In a recent policy update, tech giant Google decided to collect data from all sources available online to train its AI models, including Bard.
Under the new rules, Google will be able to collect data from a variety of public sources, including social media posts, government records, and websites. This data will be used to train artificial intelligence models for various purposes, such as spam filtering, fraud detection, and language translation.
Google states that the use of public data is necessary to train accurate and effective AI models. The company also said it will take steps to protect user privacy, such as de-identifying data before it is used to train models.
Google’s policy page states: “We may share non-identifying data publicly and with our partners — such as publishers, advertisers, developers or rights holders. For example, we share public information to show trends in the general use of our services.”
What is Google’s new policy?
Google’s public data collection policy is not very transparent, so users must read this policy carefully to understand what information Google collects.
Here is the policy update that mentions, “Google uses the information to improve our services and develop new products, features, and technologies that will benefit our users and the public.
“For example, we may collect publicly available information online or from other publicly available sources to help train Google’s AI models and build products and features like Google’s capabilities.
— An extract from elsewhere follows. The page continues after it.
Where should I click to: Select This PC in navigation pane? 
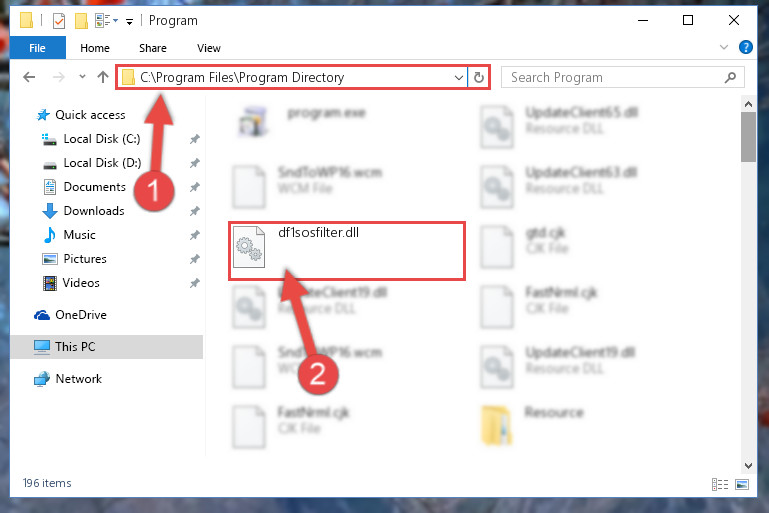[x=106, y=347]
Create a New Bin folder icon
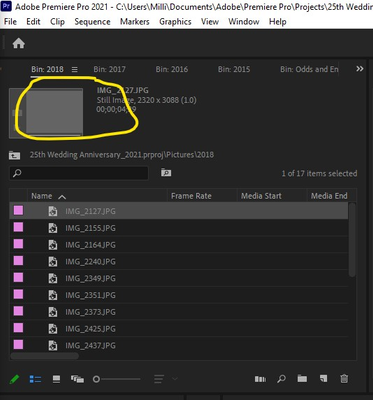This screenshot has width=373, height=400. [x=302, y=379]
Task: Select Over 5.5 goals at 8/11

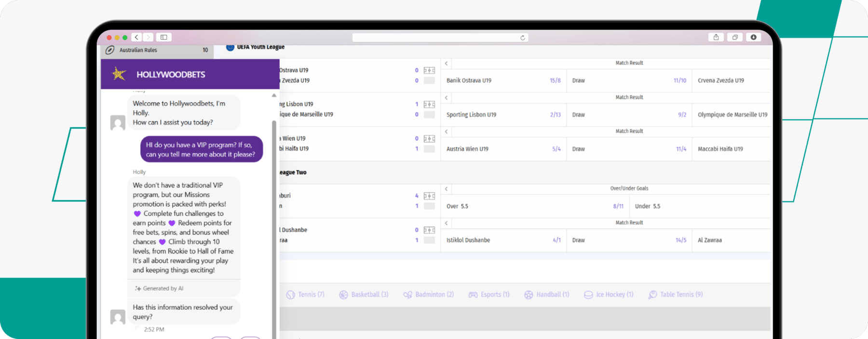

Translate, Bard and Cloud AI. Or, if your business information appears on a website, we may index it and display it across Google services.” it added.
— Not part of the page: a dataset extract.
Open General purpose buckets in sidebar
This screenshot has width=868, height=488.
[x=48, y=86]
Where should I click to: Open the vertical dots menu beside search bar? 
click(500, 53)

In the past, the company has used this information to update and train language models to improve its existing products, such as Google Translate. Now, the company has explicitly mentioned that all public data will be used to update its AI products.
The image above is from Google’s policy archive where green represents newly added information.
The dangers of data scraping
This new policy update may cause serious privacy and data theft issues. While companies typically keep user data confidential for future use and new product development, Google’s new policy allows the company to use any public information to train models. your AI image.
This means that Google can access and process any type of data available on the Internet, including personal data. The company mentioned that they de-identify the sources, but that could still be an issue.
First, it may violate the privacy of individuals. When data is stolen without permission, individuals may not know that their data is being collected or how it is being used. This can lead to a number of problems, such as identity theft and financial fraud.
Second, scraped data can be used to create biased AI models. If AI models are trained on data pulled from the Internet, those models may reflect biases already in the data. This can lead to artificial intelligence models that discriminate against certain groups of people.
Finally, data scraping can disrupt the Internet. The most recent example of this is the Twitter outage. When data is stolen from websites, it can slow down websites and make them difficult to use.
Elon Musk has expressed his concern about data mining and has decided to limit the number of tweets people can read per day. It is also continuously working to make the platform more secure by monetizing various services.
In short, the new policy can certainly help Google create powerful AI, but it will also pose a security risk. Policies can also lead to increased data theft and privacy violations. It is important to carefully monitor how Google enforces these policies.